Einleinerdrachen

Kampfdrache Kirk von Spiderkites

Kampfdrachen, als ich das erste mal davon hörte, interessierte mich diese Art des Drachenfliegens.
Ich hatte mir ein paar Videos dazu angeschaut und dachte mir, dass ich dies auch mal irgendwann ausprobieren wollte.
Nun, diese Art des Drachen findet man ja nun nicht in jedem Drachenshop.

Jetzt habe ich mir einfach mal einen bei Spiderkites bestellt.
Der KIRK ist dem Kampfdrachen aus dem Film Kite Runners ähnlich.
Der von Spiderkites verkaufte Kite besteht nicht aus Papier als Segel, sondern 40D Nylon.
Auch beim Gestänge geht man etwas andere Wege. Statt komplett aus Bambus hat der KIRK einen Kielstab aus gebogenem Bambus und die Querspreize ist aus Fiberglas. Beides kann leicht ersetzt werden, falls mal was zu Bruch geht.
Zudem stattet Spiderkites den Drachen mit einem Drachenschwanz aus, der bei Bedarf am Kite angebracht werden kann um ihn als ganz normalen Einleiner fliegen zu können.

Erstmal die Fakten zum KIRK:
Spannweite: 73 cm
Höhe: 64 cm
Wind: 1,5-4 Bft
Tuch: 40D Nylon
Stäbe: 2,5 mm GFK, 5 mm Bambus
Schwanz: 2,5 cm Breite, Polyester
Flugfertig mit 15 kg / 100 m Polyesterleine, gezwirnt auf Ringspule
Preis: 27,90 € (Stand 11/2022) (Bezugsquelle Spiderkites)
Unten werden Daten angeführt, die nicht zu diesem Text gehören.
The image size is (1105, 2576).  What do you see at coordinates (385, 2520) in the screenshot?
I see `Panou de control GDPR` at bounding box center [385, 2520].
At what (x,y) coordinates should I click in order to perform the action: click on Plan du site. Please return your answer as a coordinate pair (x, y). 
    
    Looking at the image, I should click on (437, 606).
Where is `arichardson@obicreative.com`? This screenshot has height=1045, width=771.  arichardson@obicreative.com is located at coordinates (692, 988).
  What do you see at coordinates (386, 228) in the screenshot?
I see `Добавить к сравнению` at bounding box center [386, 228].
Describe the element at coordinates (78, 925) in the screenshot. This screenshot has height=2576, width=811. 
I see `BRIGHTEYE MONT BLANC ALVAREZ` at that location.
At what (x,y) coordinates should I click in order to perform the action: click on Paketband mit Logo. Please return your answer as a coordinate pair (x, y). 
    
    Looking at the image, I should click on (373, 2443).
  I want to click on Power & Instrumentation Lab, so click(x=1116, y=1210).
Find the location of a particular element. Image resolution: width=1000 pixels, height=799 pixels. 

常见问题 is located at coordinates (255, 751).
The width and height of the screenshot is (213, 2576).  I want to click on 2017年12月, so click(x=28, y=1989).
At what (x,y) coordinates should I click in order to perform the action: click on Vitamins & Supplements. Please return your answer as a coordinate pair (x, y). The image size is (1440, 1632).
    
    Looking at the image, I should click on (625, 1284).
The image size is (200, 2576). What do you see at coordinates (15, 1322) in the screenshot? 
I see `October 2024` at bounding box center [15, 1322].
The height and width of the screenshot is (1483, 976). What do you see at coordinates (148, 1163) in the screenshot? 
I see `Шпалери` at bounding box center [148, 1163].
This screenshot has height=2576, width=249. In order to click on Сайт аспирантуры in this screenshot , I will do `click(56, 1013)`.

Der KIRK kommt mit flugfertig angebrachtem Drachenschwanz an.
Den mussten wir erst einmal entfernen, da wir ihn als Kampfdrachen fliegen wollten. Dazu muss einmal der Kielstab aus Bambus gelöst werden. Das war etwas frickelig, ging dann aber ohne Probleme.
An der beiliegenden Flugleine ist ein Wirbel angebracht. Der dienst einmal dazu das sich die Leine nicht verzwirbeln kann wenn der Drache taumelt und zum anderen ist daran ein kleiner Karabiner, mit dem man die Leine am Drachen befestigt.

Erster Flug:
Der KIRK startet wie ein Einleiner. Beim ersten Mal ist es vielleicht besser wenn man einen Starthelfer dabei hat, der den KIRK mit der Spitze nach oben ausrichtet. Anders als Einleiner fliegt der Kampfdrache nämlich genau in die Richtung, in die seine Spitze zeigt. Er richtet sich nicht automatisch noch oben aus.
Bei sehr wenig Wind muss man die Leine rhythmisch ziehen um höhe zu gewinnen.
Aber er braucht wirklich sehr wenig Wind um zu fliegen.
Höhe gewinnt man dann indem man Zug auf dem Drachen bringt und langsam Leine nachlaufen lässt.
Gibt man dem KIRK viel Leine fängt er an zu taumeln. Dies ist aber gewollt denn in dem Moment wo die Spitzte des Drachen in die Richtung zeigt wo man hin fliegen will, zieht man die Leine wieder schnell stramm. Liegt genug Wind an, fliegt der Drache schnell in die Richtung wo man hin will. Bei wenig Wind muss man nachhelfen indem man schnell Leine einholt.
Will man einen Richtungswechsel gibt man wieder Leine und wiederholt das Prozedere.
Im Video kann man das schön sehen.
Es stellen sich auch sehr schnell Fortschritte in der Handhabung des KIRK ein.

Fazit zum KIRK:
Das ist wirklich mal was anderes. Ein Einleiner der aber ein Lenkdrache ist, wenn man die grundlegenden Bewegungsabläufe verstanden hat.
Dann ist das wirklich Spaßig und bringt eine Menge Bewegung in das Drachenfliegen.
Ich, aber auch Luca, finde das der KIRK eine Bereicherung in der Drachentasche ist.